At the Clayton County Police Department, the hold-up man is called "Skelator," after the skull-headed villain from the He-Man cartoon popular in the 1980s. There's a map of places he's robbed, since early December, and a map of places he might rob.
The case started in Clayton County as one unusual hold up, but now, the marks on the map show a swath of similar stick-ups in northeast Clayton, northwest Henry County and southwest Dekalb County.
Though the "Skelator" hasn't gotten away with much money -- in one robbery only $31 was taken -- the crimes have been escalating, the criminal's boldness increasing, and the targeted area has been expanding.
Detectives from the affected jurisdictions met recently, to exchange information and compare notes about the Skelator and discuss ways to catch the man in the act.
As yet unsolved, the "Skelator" hold-ups demonstrate local law enforcement agencies' efforts at cross-jurisdictional crime fighting.
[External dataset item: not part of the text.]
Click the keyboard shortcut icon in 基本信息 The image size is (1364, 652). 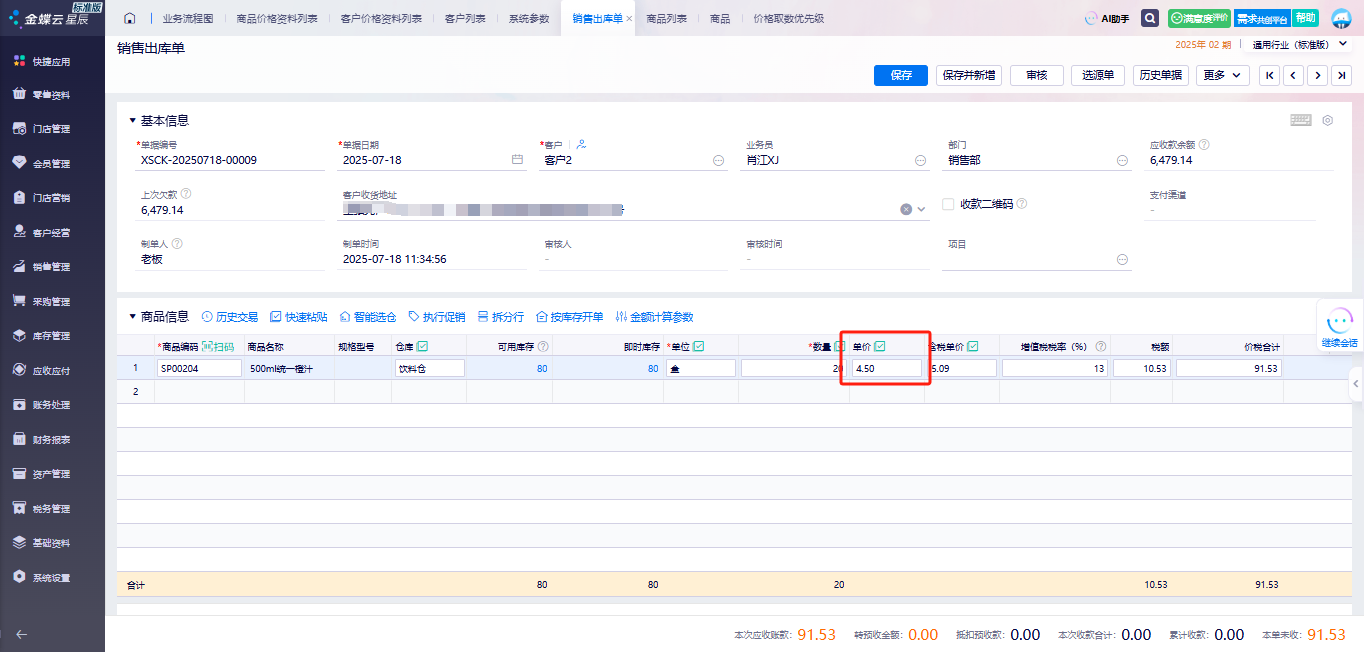pyautogui.click(x=1300, y=120)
While jurisdictional fights are accepted "common knowledge," perpetuated by movies and historic examples, local officials say that's the past, and detectives from different agencies freely call each other and exchange tips, leads and details.
"We're trying to exchange information and get direct contact when stuff happens," said Capt. Rick Gandee, at the Clayton County Police Department.
"We're sitting down and doing a map," the captain said, "pin-pointing targets, looking at possible targets. We're getting little, small bits of information [about the Skelator thefts], plus getting videos from the stores, getting a little bit better identifiers, and exchanging all that information."
Clayton County police agencies have moved recently to institutionalize the detectives' cooperating, holding a monthly meeting where the investigators get together and discuss current cases. Gandee called the Feb. 2 meeting a "re-acquaintance," where detectives from the county and from the six cities "exchanged a whole list of phone numbers."